Pierluigi Pardo non ha la sfera di cristallo: fa il giornalista sportivo, mica il mago. Sulla finale Champions League 2015, però, ha le idee chiare: “Credo che il Barcellona sia favorito perché ha più qualità, però la Juve ha delle armi” dice, riferendosi alla competitività dei bianconeri. A pochi giorni dall’atteso match di Berlino, il conduttore di Tiki Taka ci ha consegnato il proprio pronostico e ci ha parlato del suo programma, un appuntamento irrinunciabile per molti tele-sportivi. Anche quest’anno, ogni lunedì in seconda serata su Italia1, Pardo ha raccontato il calcio con lo stile brillante che gli è proprio, secondo una formula ormai ben rodata.
Pierluigi, col tempo è cambiato qualcosa nel rapporto tra la componente informativa e quella di intrattenimento?
Tiki Taka è un mix di leggerezza ed argomenti più seri. Sicuramente è un programma che non ha paura di contaminarsi con tutto ciò che ruota attorno al pallone, quindi gli aspetti più alti e anche più controversi – come la violenza negli stadi, il razzismo, le polemiche che ci possono essere nella politica sportiva – ed aspetti anche più morbidi, più strettamente tecnici o legati al gossip. Ci mettiamo tutto quello che riguarda il calcio, perché il calcio comprende ed abbraccia tutto. Da questo punto di vista esso è veramente una livella (come diceva Totò parlando della morte), perché nello stesso stadio raduna persone molto diverse con la medesima passione. E Tiki Taka, all’interno della stessa trasmissione, mette insieme momenti diversi ed ospiti altrettanto diversi.
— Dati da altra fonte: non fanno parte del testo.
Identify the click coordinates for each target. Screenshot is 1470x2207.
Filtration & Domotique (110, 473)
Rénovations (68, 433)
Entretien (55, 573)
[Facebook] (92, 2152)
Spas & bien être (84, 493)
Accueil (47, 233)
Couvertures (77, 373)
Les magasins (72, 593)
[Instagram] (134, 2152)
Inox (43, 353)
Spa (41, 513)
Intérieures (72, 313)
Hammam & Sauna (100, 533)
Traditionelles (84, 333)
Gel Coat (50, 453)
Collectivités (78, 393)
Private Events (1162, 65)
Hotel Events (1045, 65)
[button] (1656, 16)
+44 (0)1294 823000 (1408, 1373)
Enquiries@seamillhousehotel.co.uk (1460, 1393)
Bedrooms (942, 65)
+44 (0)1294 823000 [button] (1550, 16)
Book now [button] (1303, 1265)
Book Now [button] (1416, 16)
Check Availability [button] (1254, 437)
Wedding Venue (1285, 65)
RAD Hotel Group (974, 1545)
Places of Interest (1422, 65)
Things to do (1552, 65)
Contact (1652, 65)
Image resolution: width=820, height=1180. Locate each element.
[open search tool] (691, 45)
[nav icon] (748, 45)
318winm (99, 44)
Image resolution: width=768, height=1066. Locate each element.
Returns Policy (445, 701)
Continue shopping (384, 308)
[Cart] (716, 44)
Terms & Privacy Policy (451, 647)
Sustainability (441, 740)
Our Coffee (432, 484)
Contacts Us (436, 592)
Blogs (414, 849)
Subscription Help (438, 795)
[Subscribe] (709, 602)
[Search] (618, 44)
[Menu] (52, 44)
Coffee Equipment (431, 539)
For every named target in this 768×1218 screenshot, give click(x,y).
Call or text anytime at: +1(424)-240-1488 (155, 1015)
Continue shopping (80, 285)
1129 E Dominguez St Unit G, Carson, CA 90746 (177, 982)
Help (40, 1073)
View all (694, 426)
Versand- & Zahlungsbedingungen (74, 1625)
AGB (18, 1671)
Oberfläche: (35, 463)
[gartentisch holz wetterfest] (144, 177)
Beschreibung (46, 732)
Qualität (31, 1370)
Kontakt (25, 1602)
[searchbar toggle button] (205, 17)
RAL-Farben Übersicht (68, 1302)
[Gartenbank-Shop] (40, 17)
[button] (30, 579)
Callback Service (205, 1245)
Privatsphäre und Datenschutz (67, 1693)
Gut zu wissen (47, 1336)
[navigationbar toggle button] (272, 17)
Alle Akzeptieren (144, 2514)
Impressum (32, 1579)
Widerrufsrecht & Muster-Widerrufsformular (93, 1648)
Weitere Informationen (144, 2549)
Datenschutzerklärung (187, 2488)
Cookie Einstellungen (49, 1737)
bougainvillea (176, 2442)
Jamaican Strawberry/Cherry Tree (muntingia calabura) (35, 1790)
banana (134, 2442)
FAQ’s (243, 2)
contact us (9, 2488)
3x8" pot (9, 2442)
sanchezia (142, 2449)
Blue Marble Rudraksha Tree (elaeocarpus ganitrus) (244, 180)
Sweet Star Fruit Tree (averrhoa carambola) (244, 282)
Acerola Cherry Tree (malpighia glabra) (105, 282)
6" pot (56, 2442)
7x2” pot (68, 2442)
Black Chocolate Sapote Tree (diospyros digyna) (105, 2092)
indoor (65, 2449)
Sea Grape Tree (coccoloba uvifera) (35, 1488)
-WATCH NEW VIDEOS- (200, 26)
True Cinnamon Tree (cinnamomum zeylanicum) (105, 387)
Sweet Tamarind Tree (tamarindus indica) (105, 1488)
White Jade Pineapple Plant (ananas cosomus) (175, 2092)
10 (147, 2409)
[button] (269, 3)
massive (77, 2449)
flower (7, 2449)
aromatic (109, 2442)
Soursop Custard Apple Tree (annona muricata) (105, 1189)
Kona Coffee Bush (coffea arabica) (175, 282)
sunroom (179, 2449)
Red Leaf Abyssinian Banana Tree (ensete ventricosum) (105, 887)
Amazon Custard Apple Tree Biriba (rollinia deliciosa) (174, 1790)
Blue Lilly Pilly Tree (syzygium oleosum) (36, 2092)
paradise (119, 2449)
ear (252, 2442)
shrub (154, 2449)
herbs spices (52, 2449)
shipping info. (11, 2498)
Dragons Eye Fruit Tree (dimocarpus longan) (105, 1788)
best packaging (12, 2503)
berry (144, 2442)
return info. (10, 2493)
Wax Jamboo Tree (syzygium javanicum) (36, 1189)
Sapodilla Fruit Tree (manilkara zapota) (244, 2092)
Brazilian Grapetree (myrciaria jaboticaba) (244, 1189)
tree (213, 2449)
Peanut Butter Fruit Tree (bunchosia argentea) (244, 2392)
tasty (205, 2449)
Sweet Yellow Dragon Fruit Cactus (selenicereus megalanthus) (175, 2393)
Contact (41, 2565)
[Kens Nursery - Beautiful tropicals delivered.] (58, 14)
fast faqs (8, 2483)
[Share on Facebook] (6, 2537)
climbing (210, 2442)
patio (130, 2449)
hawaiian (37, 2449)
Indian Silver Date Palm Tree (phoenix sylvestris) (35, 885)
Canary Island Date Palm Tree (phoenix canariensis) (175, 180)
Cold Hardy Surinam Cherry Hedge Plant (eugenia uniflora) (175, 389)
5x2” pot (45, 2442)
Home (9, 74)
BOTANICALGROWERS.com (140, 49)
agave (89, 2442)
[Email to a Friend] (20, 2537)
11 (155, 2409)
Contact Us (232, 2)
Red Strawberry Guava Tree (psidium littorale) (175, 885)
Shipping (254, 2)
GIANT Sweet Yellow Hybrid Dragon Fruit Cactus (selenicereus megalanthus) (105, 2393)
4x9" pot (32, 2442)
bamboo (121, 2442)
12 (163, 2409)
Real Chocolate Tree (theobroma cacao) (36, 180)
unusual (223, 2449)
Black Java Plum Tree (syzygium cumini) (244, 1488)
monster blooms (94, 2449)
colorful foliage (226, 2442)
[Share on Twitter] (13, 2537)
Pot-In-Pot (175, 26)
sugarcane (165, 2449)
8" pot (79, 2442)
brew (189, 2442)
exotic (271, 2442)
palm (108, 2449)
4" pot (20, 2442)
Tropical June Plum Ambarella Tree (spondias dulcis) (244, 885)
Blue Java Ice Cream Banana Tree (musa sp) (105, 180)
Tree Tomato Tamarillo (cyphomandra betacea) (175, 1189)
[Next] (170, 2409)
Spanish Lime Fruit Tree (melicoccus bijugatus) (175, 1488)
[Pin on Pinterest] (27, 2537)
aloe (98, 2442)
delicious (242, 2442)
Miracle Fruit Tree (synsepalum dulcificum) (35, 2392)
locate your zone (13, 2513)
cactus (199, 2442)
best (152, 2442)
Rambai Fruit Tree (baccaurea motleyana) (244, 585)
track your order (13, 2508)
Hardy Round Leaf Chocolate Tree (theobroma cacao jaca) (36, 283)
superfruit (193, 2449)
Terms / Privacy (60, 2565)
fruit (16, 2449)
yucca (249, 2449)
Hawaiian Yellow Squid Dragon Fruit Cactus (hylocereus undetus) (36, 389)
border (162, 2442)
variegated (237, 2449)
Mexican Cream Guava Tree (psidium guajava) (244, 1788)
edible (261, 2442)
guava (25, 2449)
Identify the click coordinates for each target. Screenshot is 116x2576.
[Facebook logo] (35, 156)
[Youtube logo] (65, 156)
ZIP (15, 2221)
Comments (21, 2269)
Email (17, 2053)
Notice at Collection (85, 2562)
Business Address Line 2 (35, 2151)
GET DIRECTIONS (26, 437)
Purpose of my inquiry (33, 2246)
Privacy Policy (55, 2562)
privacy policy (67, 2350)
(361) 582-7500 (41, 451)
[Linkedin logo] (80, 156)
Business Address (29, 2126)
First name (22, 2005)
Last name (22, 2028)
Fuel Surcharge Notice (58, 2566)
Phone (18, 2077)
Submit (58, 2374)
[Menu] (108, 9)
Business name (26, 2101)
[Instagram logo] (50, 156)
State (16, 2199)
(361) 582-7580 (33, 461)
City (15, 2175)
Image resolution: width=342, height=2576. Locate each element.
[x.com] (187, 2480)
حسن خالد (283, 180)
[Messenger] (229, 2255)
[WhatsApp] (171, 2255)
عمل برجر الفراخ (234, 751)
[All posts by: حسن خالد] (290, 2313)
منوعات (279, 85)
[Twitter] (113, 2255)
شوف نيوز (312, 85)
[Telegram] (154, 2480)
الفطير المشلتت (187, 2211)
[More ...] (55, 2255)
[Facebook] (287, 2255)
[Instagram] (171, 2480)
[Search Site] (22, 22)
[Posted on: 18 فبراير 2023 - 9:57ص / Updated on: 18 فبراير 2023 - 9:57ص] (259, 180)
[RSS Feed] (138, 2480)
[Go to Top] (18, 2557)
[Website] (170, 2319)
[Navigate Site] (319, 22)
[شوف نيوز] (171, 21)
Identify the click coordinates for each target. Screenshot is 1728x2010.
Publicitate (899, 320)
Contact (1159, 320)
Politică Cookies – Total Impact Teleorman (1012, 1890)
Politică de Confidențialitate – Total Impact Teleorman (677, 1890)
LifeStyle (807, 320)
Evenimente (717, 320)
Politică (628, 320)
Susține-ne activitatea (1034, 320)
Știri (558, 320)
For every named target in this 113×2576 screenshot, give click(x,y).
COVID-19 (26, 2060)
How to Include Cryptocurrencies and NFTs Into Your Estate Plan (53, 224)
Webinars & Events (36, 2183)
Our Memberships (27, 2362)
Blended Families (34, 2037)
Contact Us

Qualche purista, però, potrebbe rimproverarvi che ormai la componente calcistica è troppo contaminata con quella di gossip e di intrattenimento…
Noi siamo sulla tv generalista e ci sono già tanti programmi sportivi tecnici legati al calcio. Io credo che i discorsi tecnici vengano comunque fatti e poi Tiki Taka è ricco di immagini: non è che non si parli di quello che succede. E’ ovvio che ci sono programmi più specialistici, che però non hanno il problema di dover fare ascolto e di dover parlare a tutti. Il discorso degli ascolti sulle sette reti generaliste ha un peso, sulle altre reti comincia a diventare importante però non c’è la stessa attenzione che abbiamo noi il martedì mattina quando guardiamo i dati. La cosa che più ci interessa è fare un prodotto che ci piaccia, però è ovvio che alcuni elementi di riscontro numerico ci devono essere. E per fare questo riscontro inevitabilmente si deve parlare a un pubblico che sia il più largo possibile. Sapere che, ad esempio, anche tante donne guardano il programma mi fa enormemente piacere. Non la considero come una forma di annacquamento della purezza calcistica, ma come una forma di apertura e di leggerezza per andare incontro ad un pubblico vasto.
Ogni tanto ci scappa qualche bisticcio e di recente abbiamo visto quello tra Cassano e Mughini. A te questo piace, perché – come dici – è “divisivo”, oppure è qualcosa che eviteresti?